Take a page out of his book (pun intended). Then sit down with your team members and discuss their highest priorities. Use these 10 questions from East’s book to guide your conversation:
- If I could achieve one thing today, what would it be?
- What would be the second most important thing?
- What would be the third most important thing?
- What remains to be done after those three things?
- Which tasks can I delegate to others?
- What are some other tasks that others are working on and need my attention?
- What action today will get me closer to my goals?
- What is the one thing that I could complete that would make me feel productive and happy at the end of the day?
- How will I reduce my stress levels today?
- Which relationships in my life need the most of my energy today? (work relationship, family, friends, romantic partner, etc)
According to East, these 10 questions will help you understand how people think about and work on prioritizing their tasks. This can be more challenging now as team leaders navigate leading hybrid teams that have a combination of commuting and work-from-home team members.
Time management Q&A
As a hypothetical idea, good time management sounds great. But how can team leaders help their teams build good time management skills and how does good time management benefit people both in and out of the workplace?
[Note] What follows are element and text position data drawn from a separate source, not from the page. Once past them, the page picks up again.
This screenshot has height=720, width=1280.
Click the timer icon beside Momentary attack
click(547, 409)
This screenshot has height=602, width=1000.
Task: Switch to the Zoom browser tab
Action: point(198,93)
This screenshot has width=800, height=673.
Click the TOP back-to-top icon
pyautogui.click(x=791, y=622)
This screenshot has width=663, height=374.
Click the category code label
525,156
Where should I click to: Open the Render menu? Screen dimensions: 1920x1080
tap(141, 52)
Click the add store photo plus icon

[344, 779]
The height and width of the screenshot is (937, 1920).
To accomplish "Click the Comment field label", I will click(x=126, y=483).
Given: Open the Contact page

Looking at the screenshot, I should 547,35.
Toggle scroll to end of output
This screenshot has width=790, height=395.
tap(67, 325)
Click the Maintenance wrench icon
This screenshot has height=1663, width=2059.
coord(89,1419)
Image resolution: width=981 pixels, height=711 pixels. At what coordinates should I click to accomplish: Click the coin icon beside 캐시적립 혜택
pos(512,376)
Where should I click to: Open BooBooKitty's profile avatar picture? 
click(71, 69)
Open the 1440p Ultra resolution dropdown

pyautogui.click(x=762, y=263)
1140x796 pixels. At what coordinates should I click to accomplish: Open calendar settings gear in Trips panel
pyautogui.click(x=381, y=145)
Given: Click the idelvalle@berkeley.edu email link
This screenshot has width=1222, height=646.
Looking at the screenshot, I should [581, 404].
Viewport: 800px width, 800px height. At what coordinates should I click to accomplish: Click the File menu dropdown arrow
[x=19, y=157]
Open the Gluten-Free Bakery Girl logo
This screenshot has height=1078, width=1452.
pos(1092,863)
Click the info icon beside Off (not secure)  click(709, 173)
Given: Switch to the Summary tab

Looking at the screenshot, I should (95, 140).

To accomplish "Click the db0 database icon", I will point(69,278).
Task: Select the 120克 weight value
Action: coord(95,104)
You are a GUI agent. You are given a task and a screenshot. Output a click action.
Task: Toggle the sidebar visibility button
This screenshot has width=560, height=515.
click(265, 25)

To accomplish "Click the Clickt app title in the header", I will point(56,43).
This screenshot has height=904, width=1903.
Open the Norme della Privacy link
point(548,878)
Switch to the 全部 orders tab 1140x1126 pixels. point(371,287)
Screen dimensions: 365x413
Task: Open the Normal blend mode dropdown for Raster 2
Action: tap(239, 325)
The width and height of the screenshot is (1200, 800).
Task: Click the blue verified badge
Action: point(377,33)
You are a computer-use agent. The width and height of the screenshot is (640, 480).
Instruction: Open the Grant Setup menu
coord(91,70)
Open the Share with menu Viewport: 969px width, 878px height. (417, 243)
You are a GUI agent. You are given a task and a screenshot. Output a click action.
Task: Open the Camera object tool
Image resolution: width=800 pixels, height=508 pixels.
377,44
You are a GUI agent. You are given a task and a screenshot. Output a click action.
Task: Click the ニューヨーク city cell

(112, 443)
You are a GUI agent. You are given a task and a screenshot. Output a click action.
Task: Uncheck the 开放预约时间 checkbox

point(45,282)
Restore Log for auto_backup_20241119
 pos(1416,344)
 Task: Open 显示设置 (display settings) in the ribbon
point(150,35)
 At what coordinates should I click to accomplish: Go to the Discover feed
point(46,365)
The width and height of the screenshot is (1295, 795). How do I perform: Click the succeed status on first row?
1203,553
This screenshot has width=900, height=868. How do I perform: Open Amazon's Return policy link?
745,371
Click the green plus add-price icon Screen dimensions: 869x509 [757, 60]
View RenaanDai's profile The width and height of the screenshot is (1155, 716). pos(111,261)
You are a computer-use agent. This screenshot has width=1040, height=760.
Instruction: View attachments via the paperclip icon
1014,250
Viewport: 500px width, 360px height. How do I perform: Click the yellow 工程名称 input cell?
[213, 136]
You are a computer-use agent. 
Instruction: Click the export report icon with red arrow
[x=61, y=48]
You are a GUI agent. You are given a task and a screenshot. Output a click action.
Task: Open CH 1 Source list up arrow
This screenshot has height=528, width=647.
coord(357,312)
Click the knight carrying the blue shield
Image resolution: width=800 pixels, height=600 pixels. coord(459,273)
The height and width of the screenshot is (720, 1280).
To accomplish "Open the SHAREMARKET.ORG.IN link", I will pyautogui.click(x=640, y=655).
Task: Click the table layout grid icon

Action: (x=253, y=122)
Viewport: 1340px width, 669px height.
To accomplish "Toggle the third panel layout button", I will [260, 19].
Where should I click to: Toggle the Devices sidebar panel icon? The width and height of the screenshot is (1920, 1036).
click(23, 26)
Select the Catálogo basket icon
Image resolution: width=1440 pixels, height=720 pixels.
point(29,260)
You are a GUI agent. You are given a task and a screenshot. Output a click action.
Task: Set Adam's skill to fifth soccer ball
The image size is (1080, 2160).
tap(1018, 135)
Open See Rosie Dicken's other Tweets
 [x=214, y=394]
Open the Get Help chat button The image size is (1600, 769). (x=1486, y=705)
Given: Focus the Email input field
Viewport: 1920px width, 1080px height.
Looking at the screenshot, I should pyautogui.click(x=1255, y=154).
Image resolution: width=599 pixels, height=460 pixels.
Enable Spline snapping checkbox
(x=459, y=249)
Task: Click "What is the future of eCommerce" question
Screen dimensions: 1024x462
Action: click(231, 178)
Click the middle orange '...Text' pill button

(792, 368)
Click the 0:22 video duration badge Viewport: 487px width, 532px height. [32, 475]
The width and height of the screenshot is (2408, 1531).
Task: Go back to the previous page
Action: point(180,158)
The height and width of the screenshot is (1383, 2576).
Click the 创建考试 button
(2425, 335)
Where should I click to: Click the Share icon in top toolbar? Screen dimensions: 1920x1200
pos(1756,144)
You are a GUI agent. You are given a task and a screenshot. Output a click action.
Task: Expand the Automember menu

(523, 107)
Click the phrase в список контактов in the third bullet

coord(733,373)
Why is good time management beneficial for teams?
When leaders help their team members manage time well, it can increase productivity and reduce stress. Finding ways to improve time management at work not only helps work go smoothly, but it also helps people unplug from work once the day is over — which can help them come back to the office better rested and ready to be productive.
How can team leaders inspire good time management?
Team leaders should model good time management. This means having a healthy work-life balance, running productive meetings, communicating with team members in ways that don't derail their focus, and providing their team members with time management training.
Building good time management practices within your team can be a challenge — but it’s definitely worth it. Help your team understand that implementing good time management habits in the workplace will benefit their personal life as well.
There’s a lot more to discover about time management, but these tips are a great place to improve your team’s time management skills.
Team members becoming more intentional with how they spend work time and learning to prioritize the most important tasks first, are habits that will naturally overflow into their personal lives. When team members understand that better time management is not only about higher company productivity, they will be more likely to try various time management strategies and grow in this area.